Girard was not foolhardy. He had been an insurance agent. He knew the ropes. The deaths had to appear natural. Very well! If they had to appear natural, why not
make
them natural. In the house of one of his mistresses in Neuilly, he set up a laboratory and began to study pathology. Later, from a firm which supplied medical schools with such materials, he bough a number of bacteria cultures.
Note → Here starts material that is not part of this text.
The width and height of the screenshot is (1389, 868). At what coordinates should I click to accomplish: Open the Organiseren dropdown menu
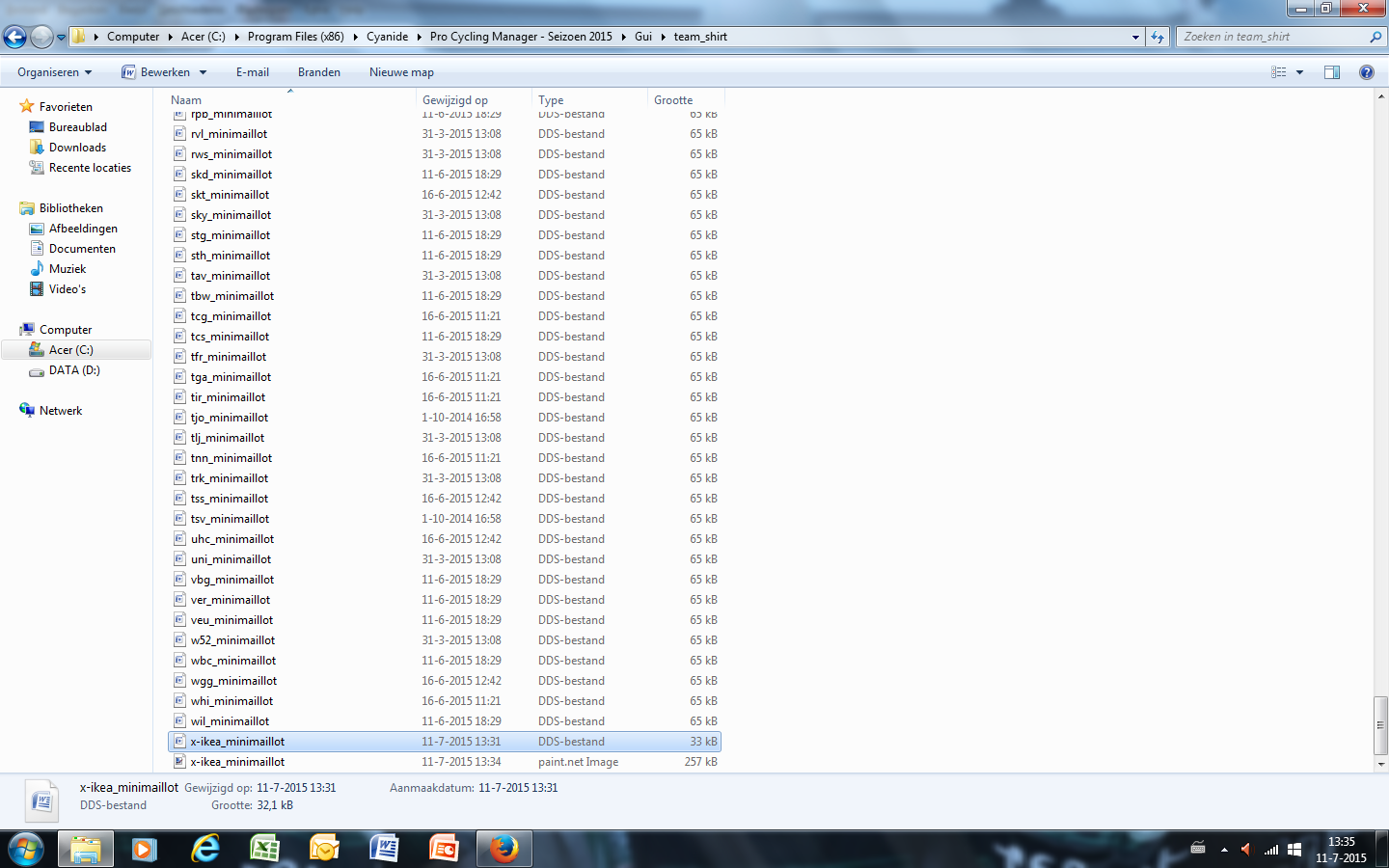[55, 72]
For his first victim he chose a friendly numbskull named Louis Pernotte, who had been one of his innocent partners in the banking venture. Having insured Pernotte’s life substantially with two companies, Girard set to work. A little while later the victim contracted typhoid. However, this did not prove fatal. Soon he began to get well again. Girard did some more experiments in his laboratory and then took to visiting the convalescent. On one of these visits he offered to save Madame Pernotte the trouble of giving her husband an injection prescribed by the local doctor. As she was not very good at using the hypodermic syringe, she accepted. The doctor attributed the death to complications following on typhoid. In a way, he was right.

A few months later, Girard tried the typhoid again on a man named Delmas. He recovered completely, however, and Girard began to get discouraged. But not for long. His enthusiasm for bacteriology may have waned, but he had a fresh interest to replace it—poisonous fungi.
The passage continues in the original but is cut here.